Excerpt provided:
┌──
Create the volume as replica to the 2 nodes (run on 1 node):
[root@xen1 ~]# gluster volume create vol0 replica 2 192.168.9.200:/export/xen1-vol0 192.168.9.201:/export/xen2-vol0
We will use this volume via NFS as a storage repo on XenServer. We will mount to localhost. This way all hosts in the pool will mount to localhost and since both hosts have a replica this will work. Glusterfs values consistency over performance. So when all replicas are up, a write is returned as OK when all replicas have commited. In case a host2 fails the guest can be started on host1 since his replica will have the same state as when host2 went down. When host2 comes up again glusterfs will start the autoheal so you can safely start guests on node2 again (although the healing process can slow down the startup of the guests).
└──
Instructions:
a - According to the GlusterFS setup excerpt, what does GlusterFS value over performance?
b - Rewrite the GlusterFS setup excerpt between "Create the volume" and "of the guests).", inclusive, replacing "localhost" with "127.0.0.1".
The listing that follows comes from a separate source.

Data excerpt:
┌──
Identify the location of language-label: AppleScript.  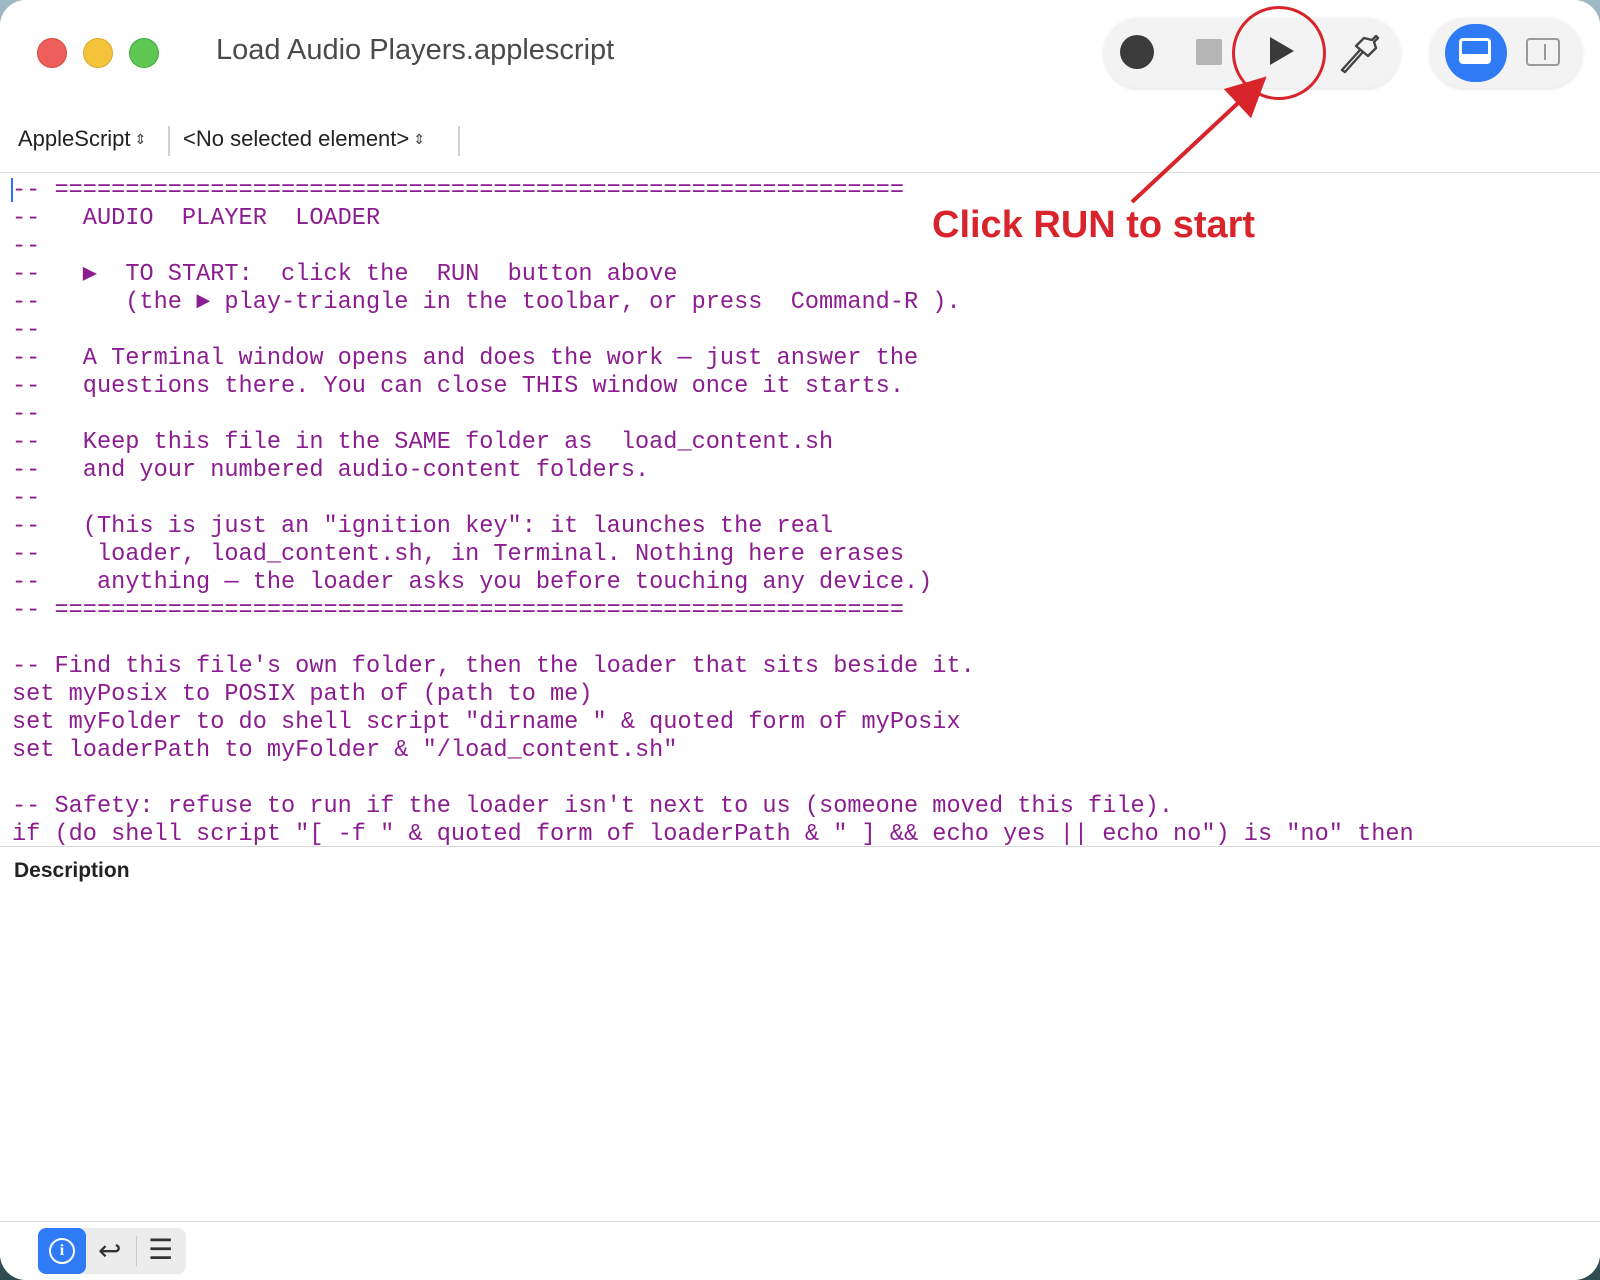
(74, 138).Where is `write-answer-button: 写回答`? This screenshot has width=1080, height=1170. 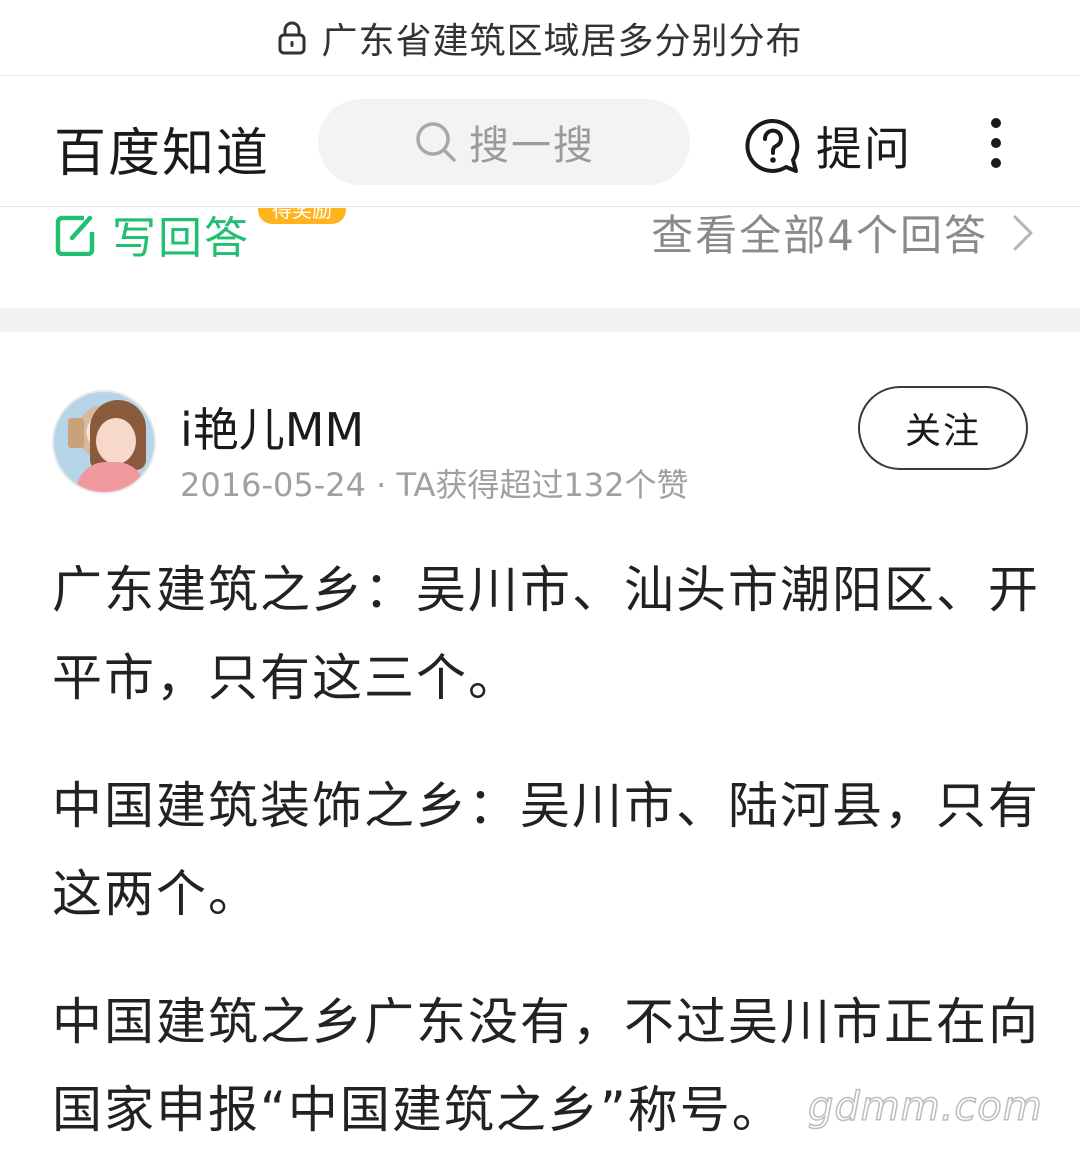
write-answer-button: 写回答 is located at coordinates (152, 237).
└──
Answers for the tasks:
a - Consistency

b -
Create the volume as replica to the 2 nodes (run on 1 node):
[root@xen1 ~]# gluster volume create vol0 replica 2 192.168.9.200:/export/xen1-vol0 192.168.9.201:/export/xen2-vol0
We will use this volume via NFS as a storage repo on XenServer. We will mount to 127.0.0.1. This way all hosts in the pool will mount to 127.0.0.1 and since both hosts have a replica this will work. Glusterfs values consistency over performance. So when all replicas are up, a write is returned as OK when all replicas have commited. In case a host2 fails the guest can be started on host1 since his replica will have the same state as when host2 went down. When host2 comes up again glusterfs will start the autoheal so you can safely start guests on node2 again (although the healing process can slow down the startup of the guests).